As leaders, we want to communicate openly and honestly about D&I in the workplace. But that is often easier said than done. How do we create an environment where our differences are celebrated? How do we change long-held beliefs and biases?
It requires a level of discomfort and a willingness to be open to different perspectives, but in the end, we are all better off from having these difficult conversations. This blog post will discuss how to facilitate conversations, common barriers, and more.
The first step to navigating these difficult conversations is facilitating conversations that lead to a greater understanding. While standard D&I training is important, having someone to facilitate conversations among colleagues is necessary to understand how D&I affects everyone.
The easiest way to gain a deeper understanding is to hear about someone's experiences, hardships, and successes. When we understand someone's story, we connect authentically.
Also, remember that D&I is a two-way street. Letting everyone share their experiences and opinions without judgment or backlash is as important as sharing your experiences. If you don’t, you open up to lawsuits, employee disengagement, and more.
1. Lack of awareness & understanding: D&I wasn’t taught in schools, so it's no surprise that most people lack awareness and understanding of D&I issues. The lack of awareness and understanding can make recognizing and addressing certain uncomfortable topics difficult.
Example: Bob is a white male employee or manager that doesn’t support DEI initiatives. Bob feels left out. He thinks employees of color are getting too much attention or unearned raises and promotions. He doesn’t understand why supplier diversity is important when the vendors he has been using for the past 10 years are “just fine.” Bob is concerned about his position and feels threatened by the new “inclusiveness” of the organization. As a result, Bob challenges everyone, regardless of the validity, and refuses to be a team player.
2. Fear of conflict: Difficult conversations can often be emotionally charged and involve disagreements. Some people may fear having disagreements, facing backlash, or being labeled biased.
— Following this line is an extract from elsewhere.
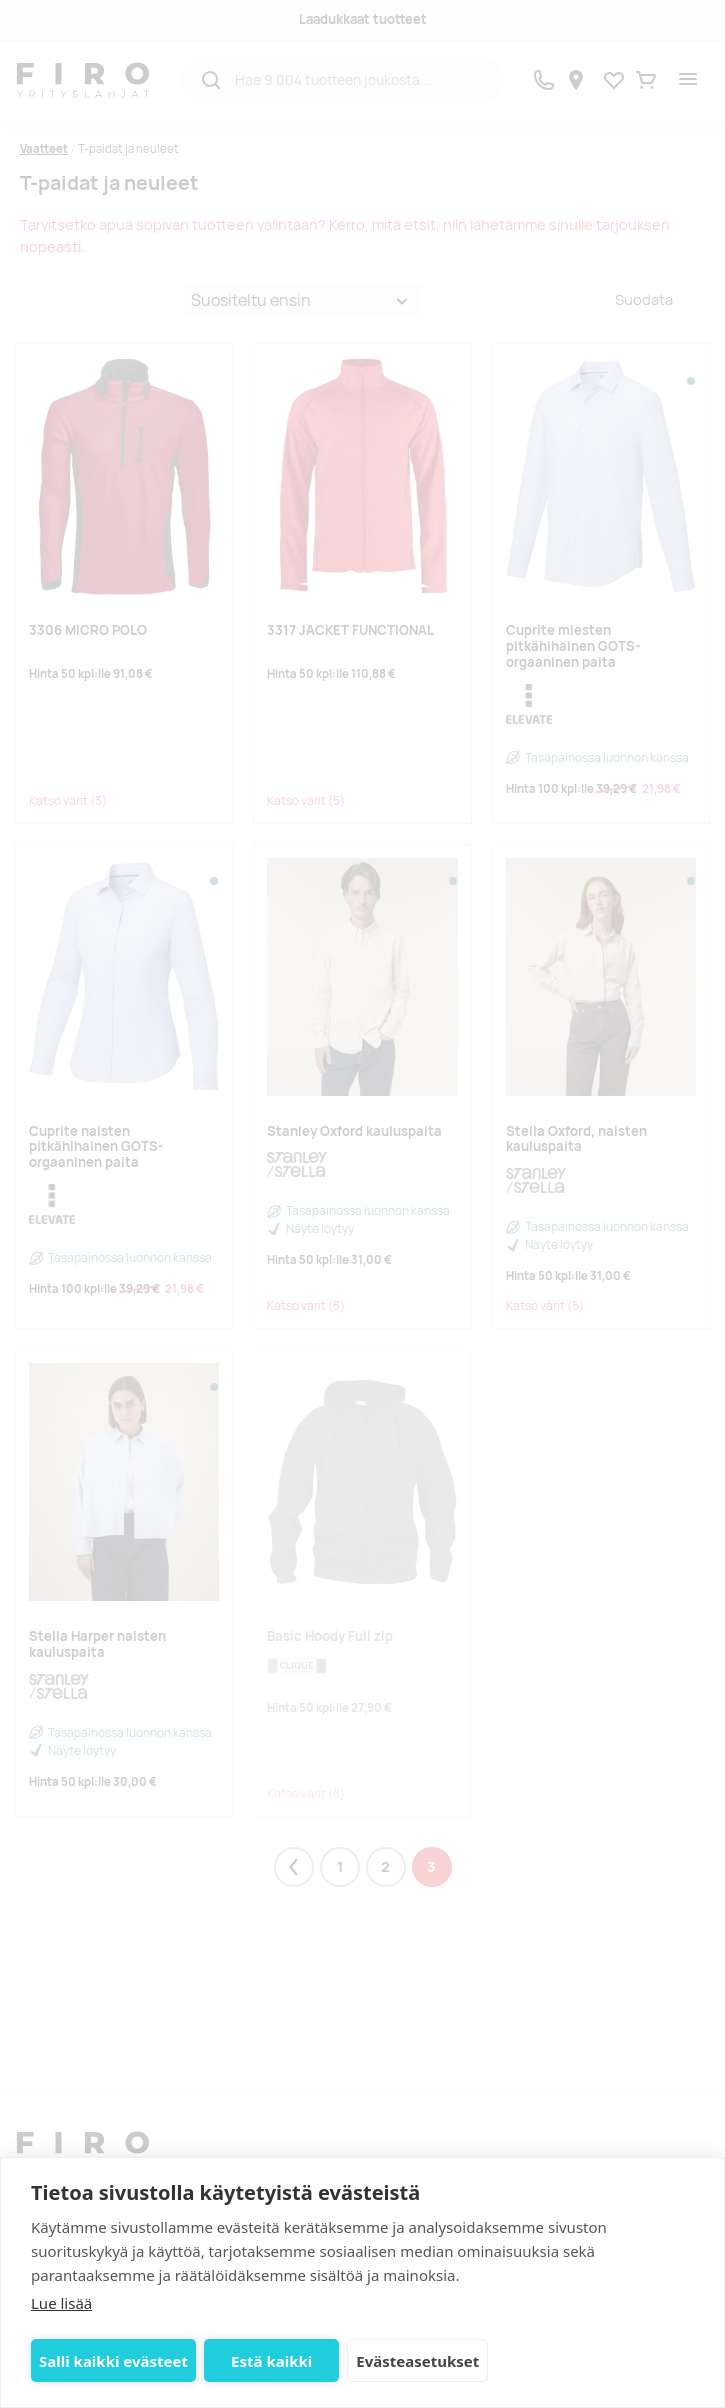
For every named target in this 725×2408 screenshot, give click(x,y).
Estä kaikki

Example: Darren is a black male employee that plays the race card to avoid accountability. He understands how uncomfortable it makes a white person to discuss race and uses it as a weapon. Darren chooses the rules to abide by and the ones to throw to the side. He overreacts about the littlest things, leaving other employees feeling like they need to walk on eggshells, creating tension and toxicity.
3. Power dynamics: Power imbalances can significantly impact the ability to have open and honest discussions in the workplace. People may hesitate to speak up or share their stories for fear of retaliation. Or they will quickly back down if the majority isn’t on their side.
Example: Helen is a middle-aged white woman, overwhelmed by the public DEI commitments companies have made and feels pressured to respond. She believes in doing the right thing and has sent a press release stating that the company takes DEI very seriously. Helen drafts an email to the entire organization announcing their new commitment to DEI. However, with some pushback from other leaders, she folds and agrees the company has women and minorities, so everything is fine.
4. Lack of trust: Trust is essential for having open and honest conversations around diversity and inclusion. A lack of trust among participants, particularly between marginalized and privileged groups, can hinder open dialogue and prevent progress in addressing DEI issues.
Example: Maria is a young Hispanic employee that doesn’t trust her supervisors because of past experiences. She has been stereotyped and experienced microaggressions and biases in previous roles. When discussing DEI, she often shuts down and refuses to converse openly and honestly.
So how can we move forward and have difficult conversations around diversity and inclusion? The first step is recognizing that uncomfortable conversations are necessary for creating an inclusive culture.
Next, you have to assess what your employees need - do they want to have these conversations with HR, or would they prefer an outside consultant? Either way, none of this matters without action.